Server-side delayed allocation — the export's local filesystem
(ext4/xfs) uses delayed allocation. Metadata blocks (indirect blocks /
extent tree nodes) are not yet allocated during most WRITE handling;
they materialize only when the local fs performs its own writeback.
Last WRITE completes before server metadata writeback (~80%
probability in user's environment) — the final GETATTR returns
SPACE_USED = 8388608 (data only, no metadata block). Client caches
i_blocks = 8388608.
syncfs triggers COMMIT — nfs_write_inode(WB_SYNC_ALL) calls
__nfs_commit_inode, which sends a COMMIT RPC to the server.
Server executes vfs_fsync_range — this forces the local fs writeback,
which now allocates the metadata block. Server's true SPACE_USED becomes
8388616 (+8 sectors = 4 KiB).
COMMIT response carries no file attributes — per RFC 7530 §16.3.3,
COMMIT4resok contains only a write verifier. The XDR decoder
(nfs4_xdr_dec_commit) never calls decode_getfattr.

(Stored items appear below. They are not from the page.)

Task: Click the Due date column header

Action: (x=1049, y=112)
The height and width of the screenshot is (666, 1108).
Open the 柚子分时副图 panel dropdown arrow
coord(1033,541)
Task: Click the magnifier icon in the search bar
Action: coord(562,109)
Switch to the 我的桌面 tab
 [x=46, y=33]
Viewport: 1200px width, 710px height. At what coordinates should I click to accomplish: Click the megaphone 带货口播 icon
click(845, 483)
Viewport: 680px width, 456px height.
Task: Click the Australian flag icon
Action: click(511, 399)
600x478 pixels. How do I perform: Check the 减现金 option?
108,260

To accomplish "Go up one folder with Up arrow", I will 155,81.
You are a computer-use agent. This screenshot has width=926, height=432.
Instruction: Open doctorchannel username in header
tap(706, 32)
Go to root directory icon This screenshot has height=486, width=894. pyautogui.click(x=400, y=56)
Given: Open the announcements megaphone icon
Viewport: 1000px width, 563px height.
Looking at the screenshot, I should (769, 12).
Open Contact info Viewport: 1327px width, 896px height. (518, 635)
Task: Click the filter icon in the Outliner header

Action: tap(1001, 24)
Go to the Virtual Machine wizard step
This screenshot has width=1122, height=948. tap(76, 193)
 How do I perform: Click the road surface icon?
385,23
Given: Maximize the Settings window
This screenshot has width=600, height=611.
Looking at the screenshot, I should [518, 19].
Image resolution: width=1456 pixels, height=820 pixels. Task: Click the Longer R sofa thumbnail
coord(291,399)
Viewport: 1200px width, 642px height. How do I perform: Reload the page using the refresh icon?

nfs_commit_release_pages performs no attribute invalidation — it
neither sends a follow-up GETATTR nor marks NFS_INO_INVALID_BLOCKS. The
stale cached value persists.
Subsequent stat returns stale i_blocks — cache_validity is clean, so
nfs_getattr serves the cached value 8388608 without revalidation.
After cycle_mount, fresh GETATTR returns 8388616 — mismatch detected,
test fails.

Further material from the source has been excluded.